BALCA Questions Materiality of Omissions on the PERM Form

The Board of Alien Labor Certification Appeals (BALCA) recently vacated the final determination of a Certifying Officer (CO) denying labor certification for an alien worker for the position of “Baker.”

Certification was denied by the CO who cited that ETA Form 9089 was incomplete; specifically section F-4 (skill level) and M-3 (preparer’s title) had been left blank. A request for review was issued by the Employer who cited that the fields left blank were too minor to, “consider the form ‘incomplete’ and outright deny [the certification].” The Employer went on to further argue that in the past he had routinely left those same fields blank and certification had never been denied, therefore he should have the chance to correct the form. Included with the request for review, the Employer submitted corrected forms with the previously omitted fields completed. After the case was forwarded to BALCA and a Notice of Docketing was issued, the Employer filed a Statement of Intent to Proceed on April 23, 2010.

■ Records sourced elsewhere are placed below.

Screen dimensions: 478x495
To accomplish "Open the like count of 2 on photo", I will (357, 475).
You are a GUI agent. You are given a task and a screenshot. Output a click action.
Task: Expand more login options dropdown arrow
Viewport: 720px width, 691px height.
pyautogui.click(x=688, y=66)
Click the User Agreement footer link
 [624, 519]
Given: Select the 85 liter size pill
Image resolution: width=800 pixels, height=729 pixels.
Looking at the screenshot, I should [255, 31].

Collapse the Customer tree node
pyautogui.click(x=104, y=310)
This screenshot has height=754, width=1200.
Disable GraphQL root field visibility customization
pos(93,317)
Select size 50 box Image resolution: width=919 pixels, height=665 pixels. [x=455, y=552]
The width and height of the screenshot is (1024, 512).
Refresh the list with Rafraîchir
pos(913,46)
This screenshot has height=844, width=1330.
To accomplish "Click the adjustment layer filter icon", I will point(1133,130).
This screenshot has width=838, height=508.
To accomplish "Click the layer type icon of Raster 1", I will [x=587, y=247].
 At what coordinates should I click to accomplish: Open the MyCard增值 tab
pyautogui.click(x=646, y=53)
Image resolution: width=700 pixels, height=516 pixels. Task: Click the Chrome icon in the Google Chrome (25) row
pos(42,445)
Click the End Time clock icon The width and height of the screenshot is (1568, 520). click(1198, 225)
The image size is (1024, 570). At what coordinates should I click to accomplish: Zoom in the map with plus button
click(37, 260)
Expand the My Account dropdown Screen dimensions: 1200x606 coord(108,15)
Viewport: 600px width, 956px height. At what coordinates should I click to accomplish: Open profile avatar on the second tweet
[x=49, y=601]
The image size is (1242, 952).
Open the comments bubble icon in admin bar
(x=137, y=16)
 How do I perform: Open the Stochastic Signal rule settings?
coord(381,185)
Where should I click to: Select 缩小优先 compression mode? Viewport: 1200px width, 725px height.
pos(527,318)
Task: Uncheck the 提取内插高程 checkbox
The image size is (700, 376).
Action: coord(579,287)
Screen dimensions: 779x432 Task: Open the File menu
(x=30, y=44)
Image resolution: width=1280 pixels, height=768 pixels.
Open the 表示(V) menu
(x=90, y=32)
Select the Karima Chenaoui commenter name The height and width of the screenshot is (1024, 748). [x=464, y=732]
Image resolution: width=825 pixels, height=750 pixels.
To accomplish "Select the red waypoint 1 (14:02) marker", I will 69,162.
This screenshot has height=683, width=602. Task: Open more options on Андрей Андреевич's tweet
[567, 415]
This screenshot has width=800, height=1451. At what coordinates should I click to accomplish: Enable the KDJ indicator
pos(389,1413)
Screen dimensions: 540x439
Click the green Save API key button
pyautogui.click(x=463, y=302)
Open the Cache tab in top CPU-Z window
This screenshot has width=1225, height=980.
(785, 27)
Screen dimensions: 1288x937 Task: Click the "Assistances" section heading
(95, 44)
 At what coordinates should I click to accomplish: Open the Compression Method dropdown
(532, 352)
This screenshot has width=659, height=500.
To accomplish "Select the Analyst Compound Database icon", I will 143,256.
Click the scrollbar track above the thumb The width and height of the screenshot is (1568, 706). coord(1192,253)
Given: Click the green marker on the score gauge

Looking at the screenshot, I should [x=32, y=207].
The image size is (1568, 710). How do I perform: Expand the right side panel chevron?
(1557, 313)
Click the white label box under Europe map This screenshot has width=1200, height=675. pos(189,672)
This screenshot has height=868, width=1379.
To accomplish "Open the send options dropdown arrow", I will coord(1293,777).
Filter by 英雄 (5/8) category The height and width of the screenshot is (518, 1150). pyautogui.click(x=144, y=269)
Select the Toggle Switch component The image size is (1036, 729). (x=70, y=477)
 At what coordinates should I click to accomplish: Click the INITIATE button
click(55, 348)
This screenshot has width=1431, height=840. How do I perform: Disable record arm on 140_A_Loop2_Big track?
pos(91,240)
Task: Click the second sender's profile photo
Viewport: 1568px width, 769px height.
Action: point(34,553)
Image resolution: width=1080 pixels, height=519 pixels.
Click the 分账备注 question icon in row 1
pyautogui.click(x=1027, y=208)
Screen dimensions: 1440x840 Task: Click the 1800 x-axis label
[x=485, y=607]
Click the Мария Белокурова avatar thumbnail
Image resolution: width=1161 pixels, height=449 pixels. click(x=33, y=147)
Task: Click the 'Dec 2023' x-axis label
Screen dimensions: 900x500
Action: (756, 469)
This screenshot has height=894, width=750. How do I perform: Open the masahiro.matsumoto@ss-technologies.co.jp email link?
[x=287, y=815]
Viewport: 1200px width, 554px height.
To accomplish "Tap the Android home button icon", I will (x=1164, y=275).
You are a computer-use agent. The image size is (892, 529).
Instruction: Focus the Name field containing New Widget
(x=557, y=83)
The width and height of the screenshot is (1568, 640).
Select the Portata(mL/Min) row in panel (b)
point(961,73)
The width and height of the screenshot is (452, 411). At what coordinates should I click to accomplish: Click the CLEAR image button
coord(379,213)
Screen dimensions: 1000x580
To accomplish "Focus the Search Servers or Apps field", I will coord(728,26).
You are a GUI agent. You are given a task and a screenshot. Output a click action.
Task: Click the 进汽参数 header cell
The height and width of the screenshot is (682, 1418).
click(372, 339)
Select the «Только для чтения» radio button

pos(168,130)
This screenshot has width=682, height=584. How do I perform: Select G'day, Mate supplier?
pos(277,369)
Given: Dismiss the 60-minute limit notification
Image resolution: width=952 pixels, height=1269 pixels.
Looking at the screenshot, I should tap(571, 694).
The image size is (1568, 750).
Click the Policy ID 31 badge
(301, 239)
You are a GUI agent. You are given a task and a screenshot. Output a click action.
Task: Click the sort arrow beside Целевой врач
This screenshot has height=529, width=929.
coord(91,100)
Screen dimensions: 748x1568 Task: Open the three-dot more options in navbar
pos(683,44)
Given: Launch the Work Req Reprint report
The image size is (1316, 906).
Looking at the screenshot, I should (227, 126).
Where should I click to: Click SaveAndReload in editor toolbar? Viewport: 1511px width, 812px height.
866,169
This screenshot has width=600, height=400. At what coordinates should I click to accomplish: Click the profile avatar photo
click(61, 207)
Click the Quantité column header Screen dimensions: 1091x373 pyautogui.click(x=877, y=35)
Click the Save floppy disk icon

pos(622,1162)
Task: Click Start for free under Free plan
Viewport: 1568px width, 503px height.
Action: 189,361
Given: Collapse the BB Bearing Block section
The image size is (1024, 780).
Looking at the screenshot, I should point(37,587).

PERM regulation 20 C.F.R. § 656.17(a) controls and it provides that an Employer filing for labor certification on behalf of an alien must submit a fully completed ETA Form 9089 (Application for Permanent Employment Certification). Applications that are not complete or that have missing fields will automatically be denied.

In the instant case, the Employer argued that the omissions were so insignificant that they did not have bearing on the decision of certification. BALCA found that while regulation states all applications must be fully complete, “some omissions may not be material to the review of the substance of an application.” BALCA found that the Employer made a sufficient argument that the omissions were not material and were provided elsewhere on the form. Additionally the CO offered no argument as to why the omissions were needed in completing a sufficient review of the case to determine certification.

Accordingly, the Board vacated the decision of the CO in denying labor certification and returned the matter to the CO for completion of processing.